[Records from a collection]
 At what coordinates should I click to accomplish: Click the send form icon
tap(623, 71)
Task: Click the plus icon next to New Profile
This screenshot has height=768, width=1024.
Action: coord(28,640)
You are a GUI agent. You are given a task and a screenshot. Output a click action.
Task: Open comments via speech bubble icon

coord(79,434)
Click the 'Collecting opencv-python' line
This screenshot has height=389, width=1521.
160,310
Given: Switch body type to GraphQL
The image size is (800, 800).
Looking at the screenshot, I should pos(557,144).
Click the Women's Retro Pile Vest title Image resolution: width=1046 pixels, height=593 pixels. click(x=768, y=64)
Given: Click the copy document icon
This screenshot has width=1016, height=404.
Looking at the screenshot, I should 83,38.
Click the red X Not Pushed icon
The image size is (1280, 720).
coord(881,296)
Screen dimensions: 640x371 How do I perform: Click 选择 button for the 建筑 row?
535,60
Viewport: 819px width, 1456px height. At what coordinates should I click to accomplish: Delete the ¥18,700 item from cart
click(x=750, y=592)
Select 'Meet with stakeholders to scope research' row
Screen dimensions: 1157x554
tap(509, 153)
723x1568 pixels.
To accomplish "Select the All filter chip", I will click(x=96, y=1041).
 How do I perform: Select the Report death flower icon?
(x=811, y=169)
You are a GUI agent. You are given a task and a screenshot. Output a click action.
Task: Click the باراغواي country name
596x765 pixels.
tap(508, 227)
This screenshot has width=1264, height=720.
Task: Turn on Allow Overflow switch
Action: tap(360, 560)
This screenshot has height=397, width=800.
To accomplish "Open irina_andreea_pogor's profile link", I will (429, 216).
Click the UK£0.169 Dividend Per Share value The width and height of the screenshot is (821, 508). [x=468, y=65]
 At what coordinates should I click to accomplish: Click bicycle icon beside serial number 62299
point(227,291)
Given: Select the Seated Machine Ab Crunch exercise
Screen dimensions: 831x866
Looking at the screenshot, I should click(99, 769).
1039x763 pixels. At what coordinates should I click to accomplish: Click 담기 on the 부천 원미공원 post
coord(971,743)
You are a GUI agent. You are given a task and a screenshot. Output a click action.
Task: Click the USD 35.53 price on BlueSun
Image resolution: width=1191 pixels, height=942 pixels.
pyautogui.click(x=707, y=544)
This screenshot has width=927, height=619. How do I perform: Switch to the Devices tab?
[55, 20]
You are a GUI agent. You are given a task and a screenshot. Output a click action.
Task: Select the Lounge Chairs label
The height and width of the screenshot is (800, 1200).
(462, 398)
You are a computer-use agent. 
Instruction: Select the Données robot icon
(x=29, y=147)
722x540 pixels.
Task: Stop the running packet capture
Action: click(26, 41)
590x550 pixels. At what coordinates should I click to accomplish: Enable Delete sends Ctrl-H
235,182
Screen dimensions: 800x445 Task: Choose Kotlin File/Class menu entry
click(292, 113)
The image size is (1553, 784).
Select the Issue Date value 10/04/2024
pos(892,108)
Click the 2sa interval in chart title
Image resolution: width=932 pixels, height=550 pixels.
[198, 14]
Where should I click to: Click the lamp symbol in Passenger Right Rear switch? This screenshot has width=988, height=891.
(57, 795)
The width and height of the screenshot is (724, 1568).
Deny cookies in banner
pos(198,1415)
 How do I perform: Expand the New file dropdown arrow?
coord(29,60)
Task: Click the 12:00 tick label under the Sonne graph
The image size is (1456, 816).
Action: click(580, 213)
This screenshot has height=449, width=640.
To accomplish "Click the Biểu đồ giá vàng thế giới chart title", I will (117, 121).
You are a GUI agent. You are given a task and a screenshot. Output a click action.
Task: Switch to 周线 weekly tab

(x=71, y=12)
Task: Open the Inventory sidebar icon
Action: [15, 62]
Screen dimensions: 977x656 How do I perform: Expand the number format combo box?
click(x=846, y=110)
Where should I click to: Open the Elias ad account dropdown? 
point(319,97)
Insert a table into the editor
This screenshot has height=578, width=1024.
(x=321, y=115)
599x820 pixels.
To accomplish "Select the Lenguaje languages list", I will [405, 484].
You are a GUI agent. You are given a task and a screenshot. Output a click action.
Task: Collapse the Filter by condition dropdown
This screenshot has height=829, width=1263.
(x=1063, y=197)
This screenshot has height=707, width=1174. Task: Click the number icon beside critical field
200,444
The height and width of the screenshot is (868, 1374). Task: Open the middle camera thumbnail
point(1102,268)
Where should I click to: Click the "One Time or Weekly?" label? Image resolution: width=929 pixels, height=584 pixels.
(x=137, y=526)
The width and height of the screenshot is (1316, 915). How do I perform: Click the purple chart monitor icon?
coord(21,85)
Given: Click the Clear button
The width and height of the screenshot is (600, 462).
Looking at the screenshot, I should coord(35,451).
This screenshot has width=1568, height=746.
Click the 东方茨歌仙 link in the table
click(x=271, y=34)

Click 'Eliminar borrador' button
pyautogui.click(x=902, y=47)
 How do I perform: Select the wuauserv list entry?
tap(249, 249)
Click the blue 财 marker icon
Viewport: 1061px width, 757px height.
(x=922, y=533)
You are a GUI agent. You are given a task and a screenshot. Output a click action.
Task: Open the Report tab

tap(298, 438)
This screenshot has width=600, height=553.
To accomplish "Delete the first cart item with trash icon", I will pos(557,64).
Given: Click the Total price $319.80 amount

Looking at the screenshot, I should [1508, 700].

**Work to be completed**.
After locating the line holding "Click the red X Not Pushed icon" above, output exactly that line and every line after it through the line holding "Task: Select the Lounge Chairs label". Include nothing else.

**Result of the exercise**.
Click the red X Not Pushed icon
The image size is (1280, 720).
coord(881,296)
Screen dimensions: 640x371 How do I perform: Click 选择 button for the 建筑 row?
535,60
Viewport: 819px width, 1456px height. At what coordinates should I click to accomplish: Delete the ¥18,700 item from cart
click(x=750, y=592)
Select 'Meet with stakeholders to scope research' row
Screen dimensions: 1157x554
tap(509, 153)
723x1568 pixels.
To accomplish "Select the All filter chip", I will click(x=96, y=1041).
 How do I perform: Select the Report death flower icon?
(x=811, y=169)
You are a GUI agent. You are given a task and a screenshot. Output a click action.
Task: Click the باراغواي country name
596x765 pixels.
tap(508, 227)
This screenshot has width=1264, height=720.
Task: Turn on Allow Overflow switch
Action: tap(360, 560)
This screenshot has height=397, width=800.
To accomplish "Open irina_andreea_pogor's profile link", I will (429, 216).
Click the UK£0.169 Dividend Per Share value The width and height of the screenshot is (821, 508). [x=468, y=65]
 At what coordinates should I click to accomplish: Click bicycle icon beside serial number 62299
point(227,291)
Given: Select the Seated Machine Ab Crunch exercise
Screen dimensions: 831x866
Looking at the screenshot, I should click(99, 769).
1039x763 pixels. At what coordinates should I click to accomplish: Click 담기 on the 부천 원미공원 post
coord(971,743)
You are a GUI agent. You are given a task and a screenshot. Output a click action.
Task: Click the USD 35.53 price on BlueSun
Image resolution: width=1191 pixels, height=942 pixels.
pyautogui.click(x=707, y=544)
This screenshot has width=927, height=619. How do I perform: Switch to the Devices tab?
[55, 20]
You are a GUI agent. You are given a task and a screenshot. Output a click action.
Task: Select the Lounge Chairs label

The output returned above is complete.